Speech Prosody 2006
The vocal expression of humans includes expressions of emotions, such as anger or happiness, and pragmatic intonations, such as interrogative or affirmative, embedded within the language. These two types of prosody are differently affected by the so-called push and pull effects. Push effects, influenced by psychophysiological activities, strongly affect emotional prosody, whereas pull effects, influenced by cultural rules of expression, predominantly affect intonation or pragmatic prosody, even though both processes influence all prosodic production. Two empirical studies are described that exemplify the possibilities of dissociating emotional and linguistic prosody decoding at the neurological level.
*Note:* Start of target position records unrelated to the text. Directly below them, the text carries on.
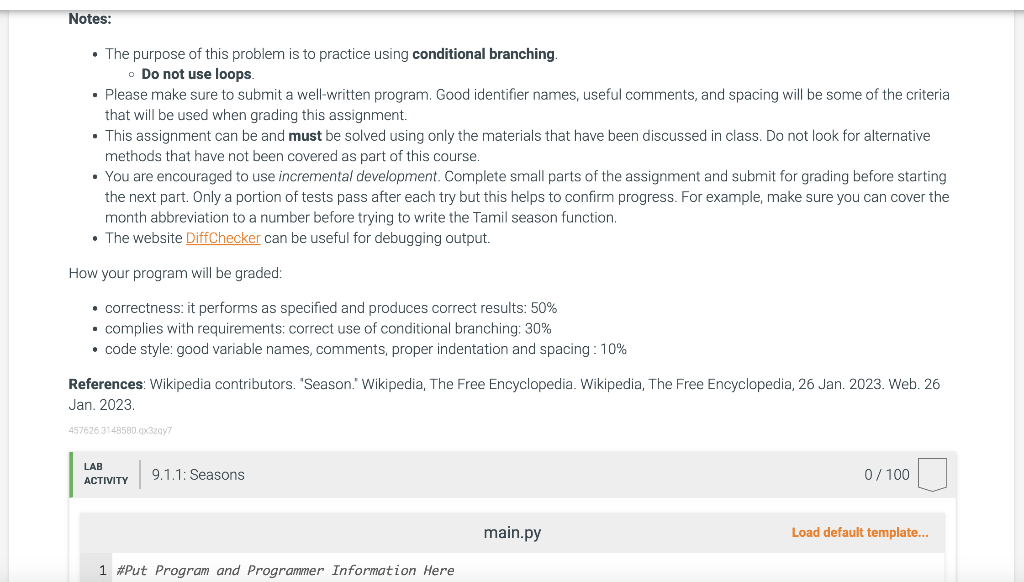1024x582 pixels.
Task: Place cursor in the line 1 comment code
Action: [285, 570]
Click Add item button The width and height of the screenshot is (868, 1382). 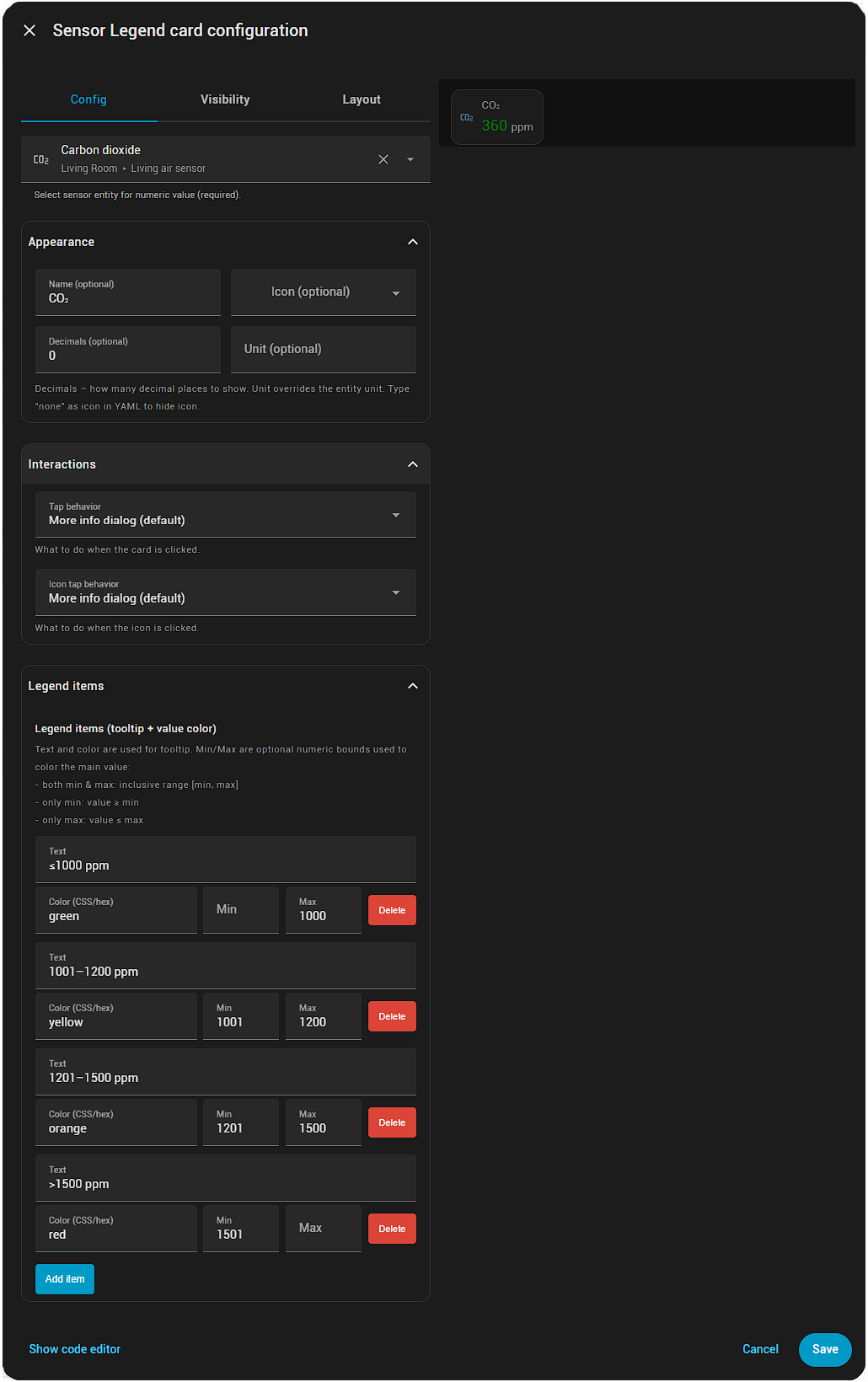65,1279
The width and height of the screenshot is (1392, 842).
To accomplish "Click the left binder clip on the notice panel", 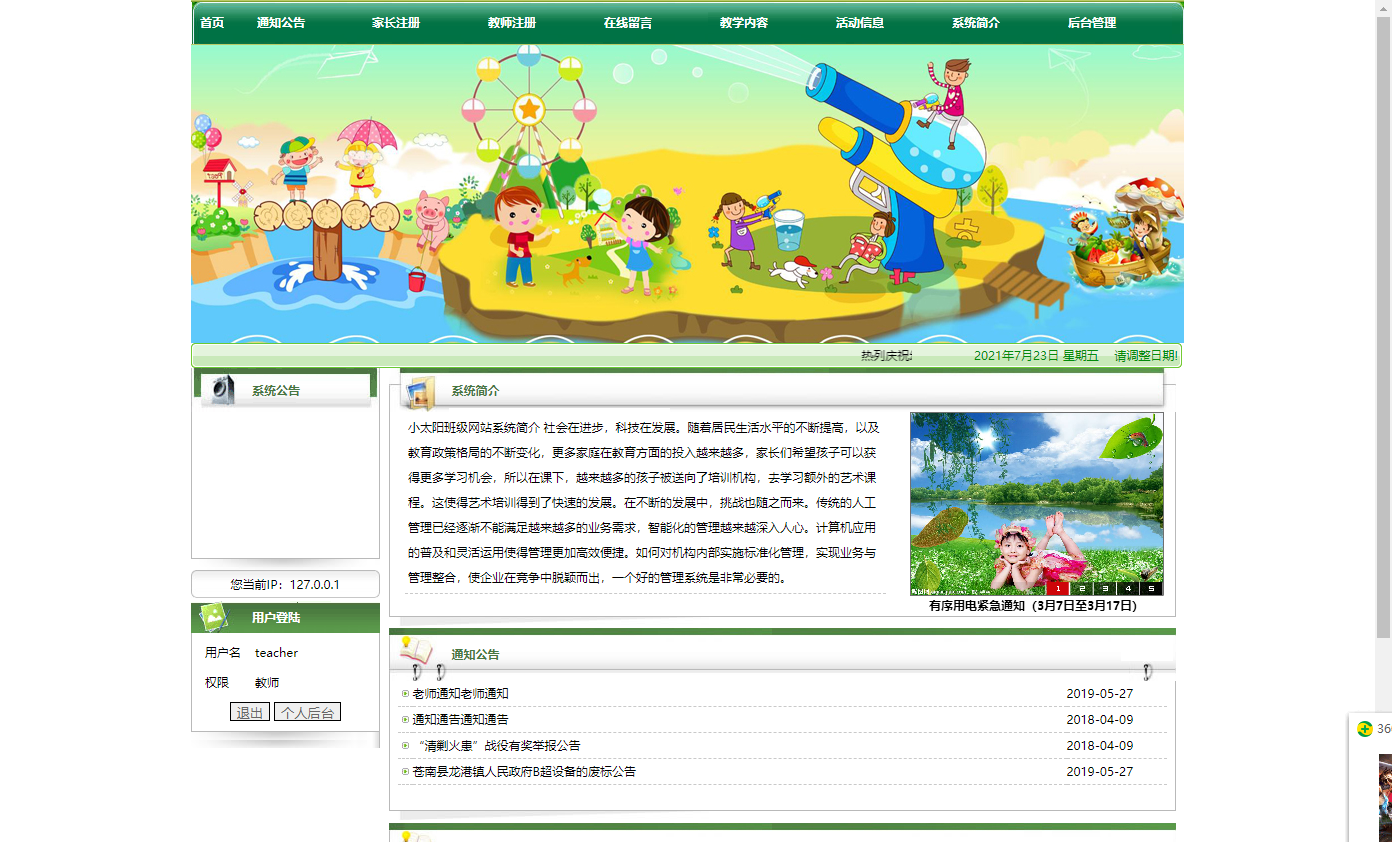I will click(x=415, y=671).
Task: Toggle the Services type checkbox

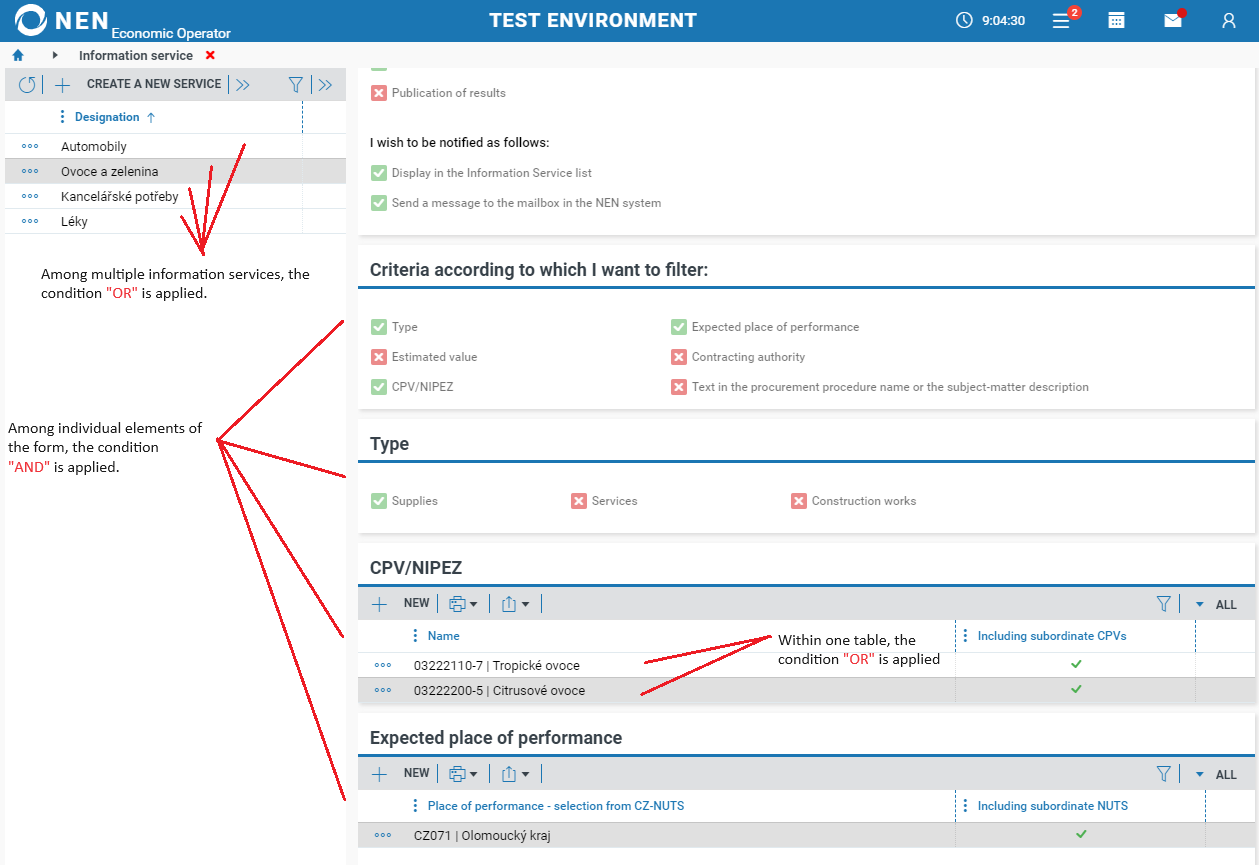Action: pos(579,501)
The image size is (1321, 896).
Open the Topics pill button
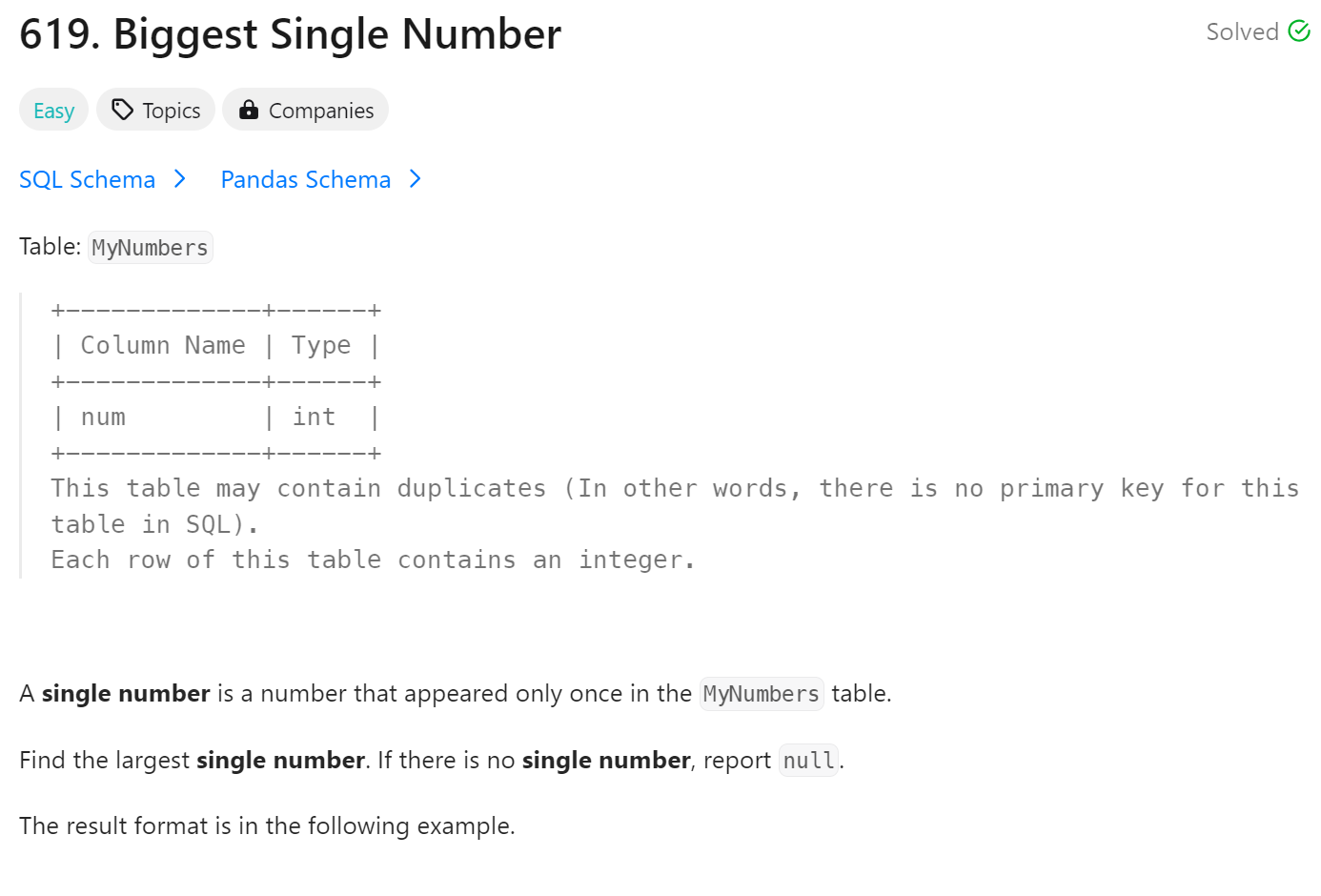coord(155,110)
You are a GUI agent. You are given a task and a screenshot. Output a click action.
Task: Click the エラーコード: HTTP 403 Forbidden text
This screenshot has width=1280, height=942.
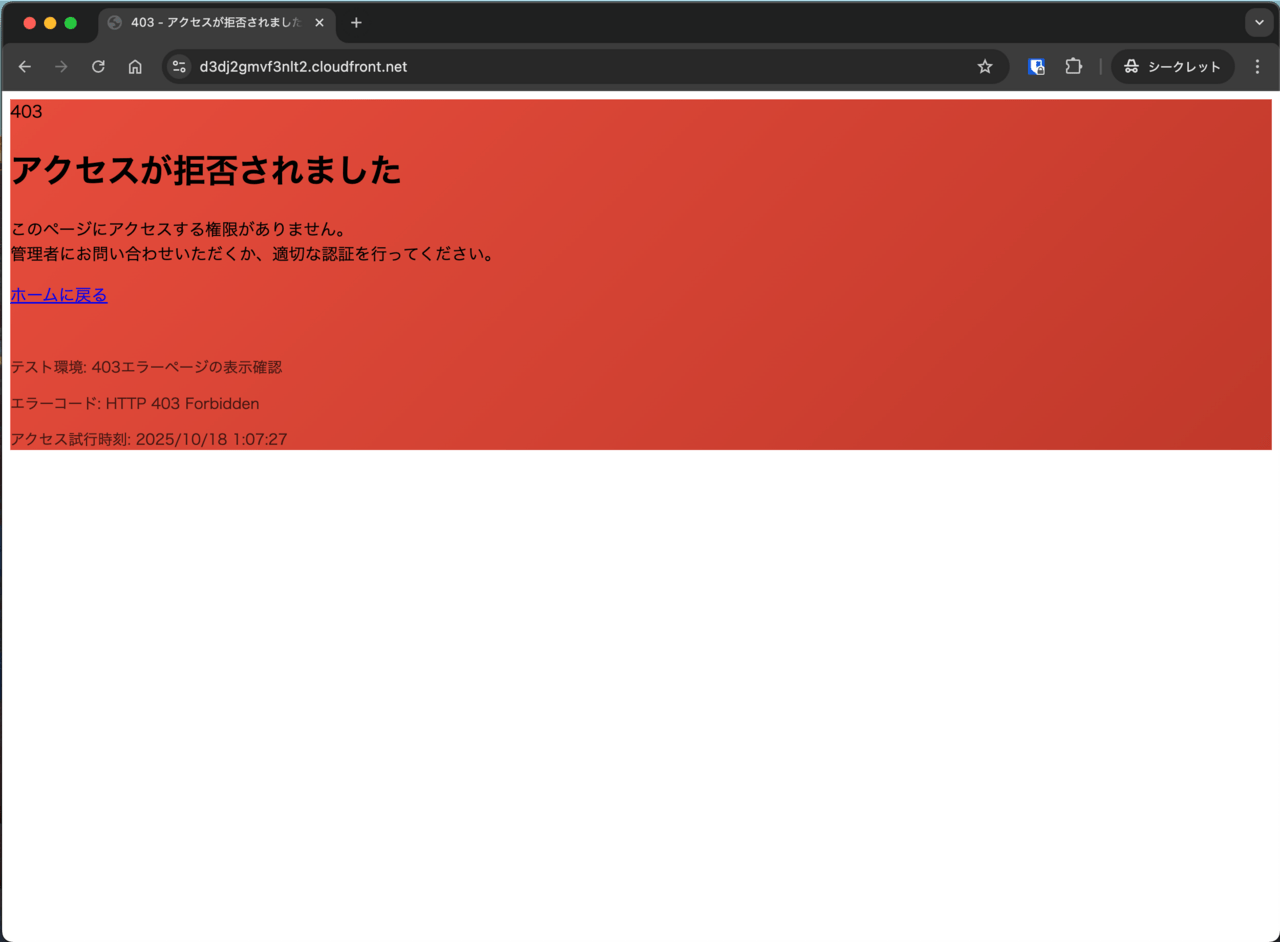click(135, 404)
The first study was conducted to investigate the impairments in prosody recognition related to left or right temporo-parietal brain-damaged patients. The second study used electroencephalography in healthy participants to investigate the timing of information processing during emotional and linguistic prosody recognition tasks. The results highlight the importance of considering not only the distinction of different types of prosody, but also the relevance of the task realized by the participants to better understand information processes related to human vocal expression at the suprasegmental level.
Bibliographic reference. Grandjean, Didier / Scherer, Klaus R. (2006): "Examining the neural mechanisms involved in the affective and pragmatic coding of prosody", In SP-2006, paper 268.